§ **GOAL OF THE EXERCISE**
The number of lines holding the string "agent" is all that is wanted; count them in the records below.

### RECORDS PROVIDED

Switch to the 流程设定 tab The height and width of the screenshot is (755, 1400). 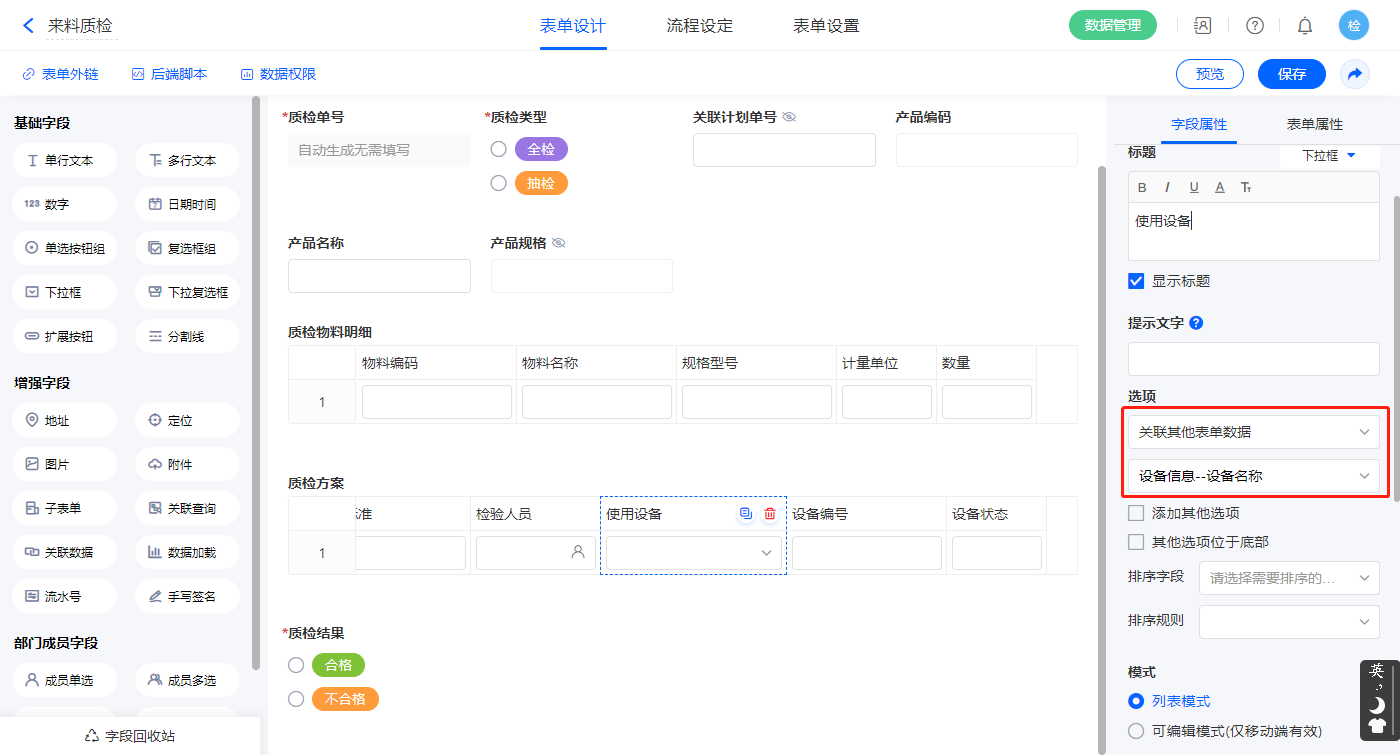pyautogui.click(x=699, y=26)
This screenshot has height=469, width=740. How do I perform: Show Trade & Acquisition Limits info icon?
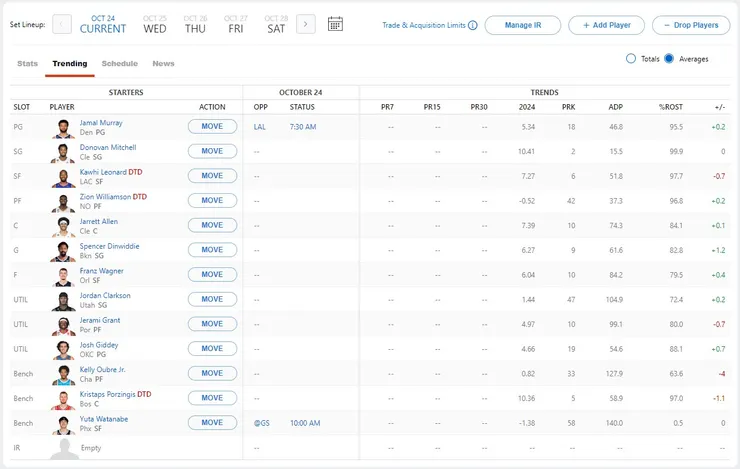(x=473, y=25)
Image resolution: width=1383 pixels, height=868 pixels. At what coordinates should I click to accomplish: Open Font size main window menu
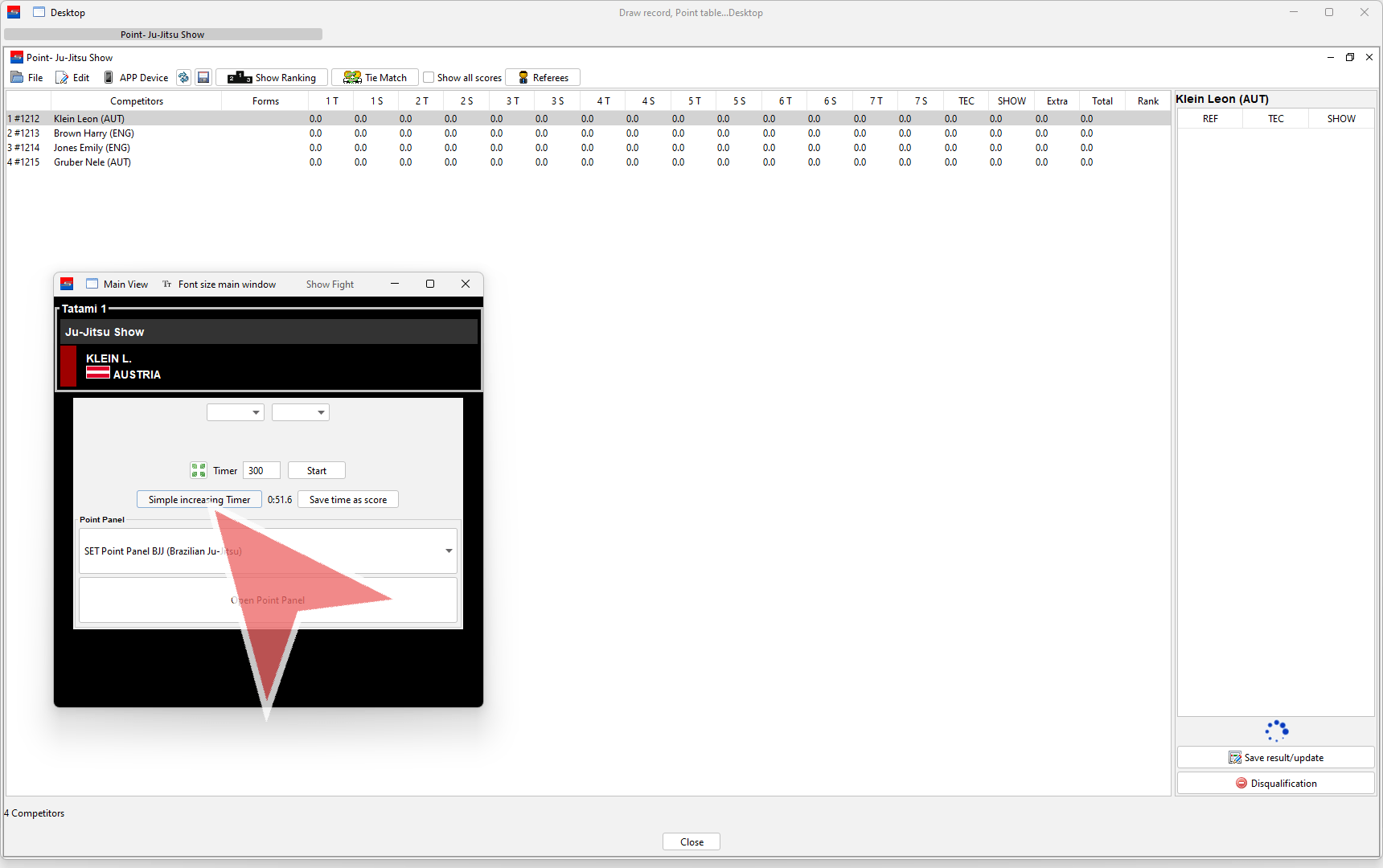click(220, 285)
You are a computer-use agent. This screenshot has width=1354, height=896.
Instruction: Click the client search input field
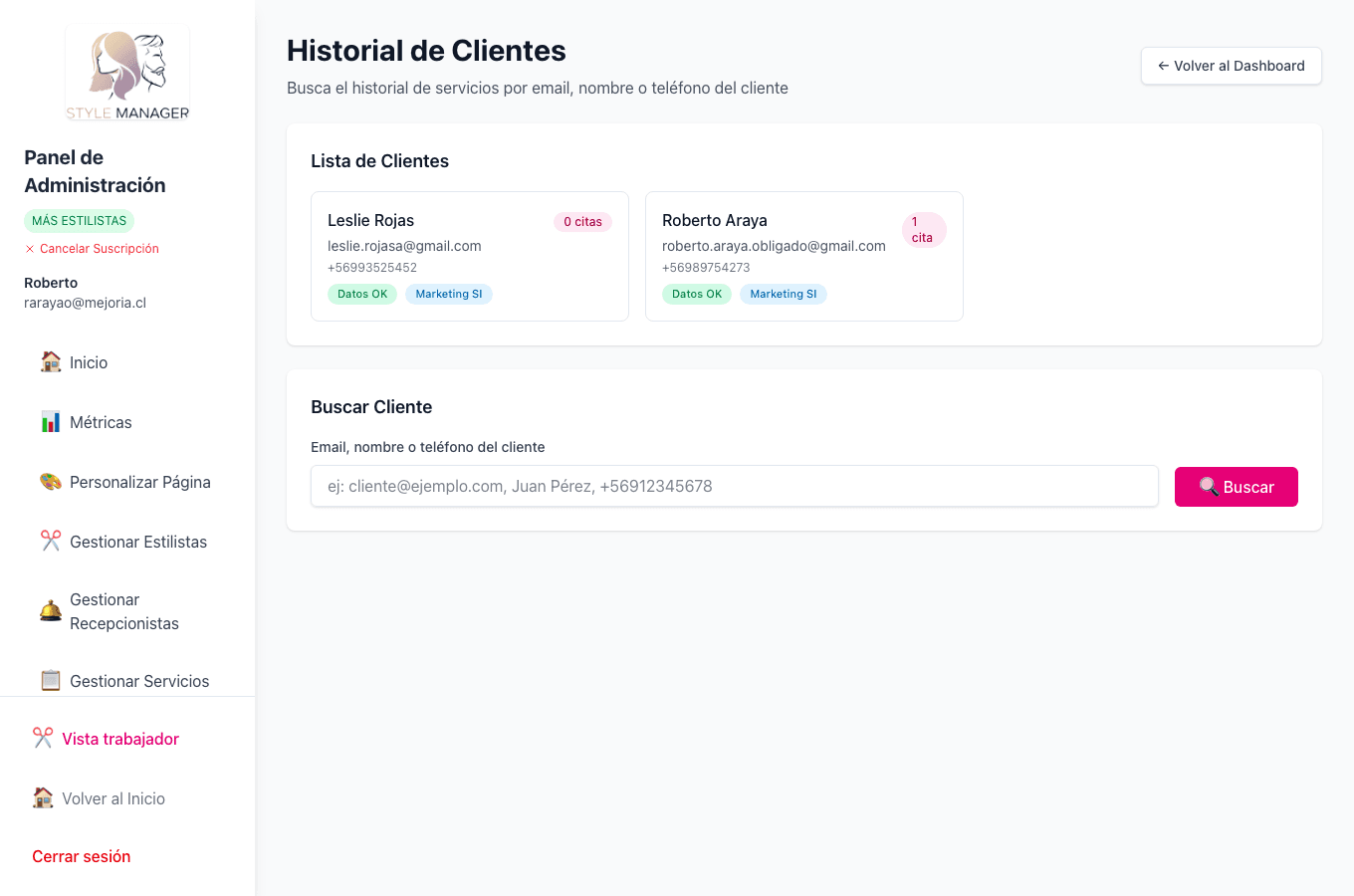(735, 486)
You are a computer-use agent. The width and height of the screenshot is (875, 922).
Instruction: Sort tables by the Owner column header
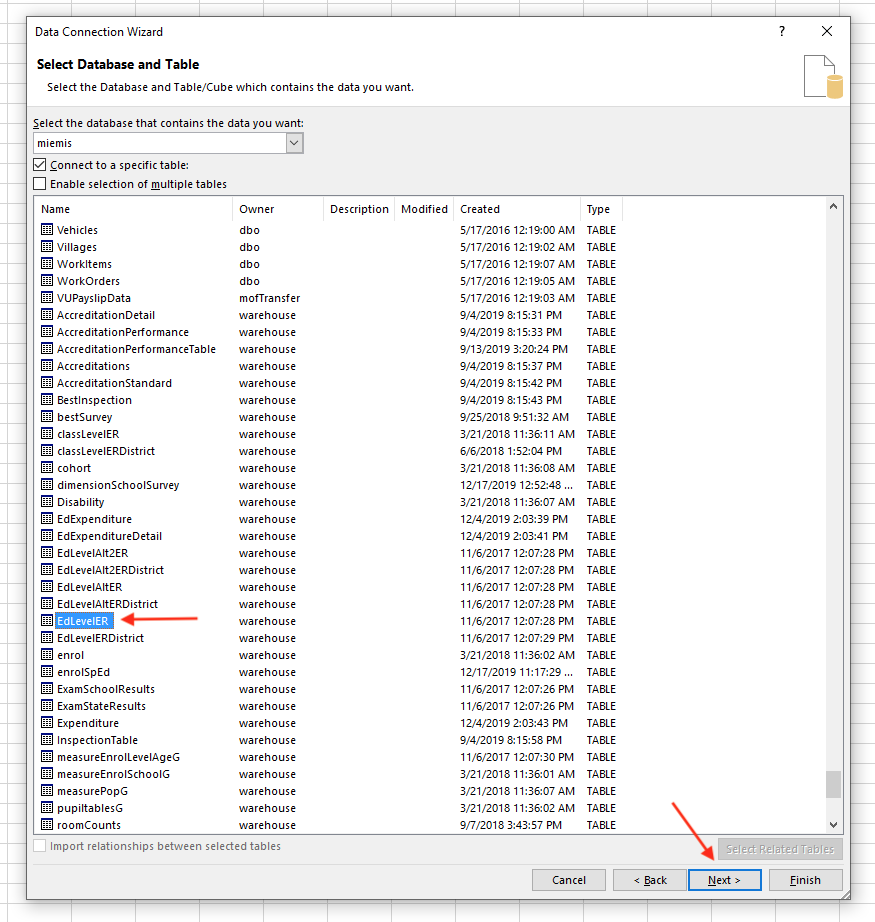(278, 209)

######

§ **TASK RESPONSE**
2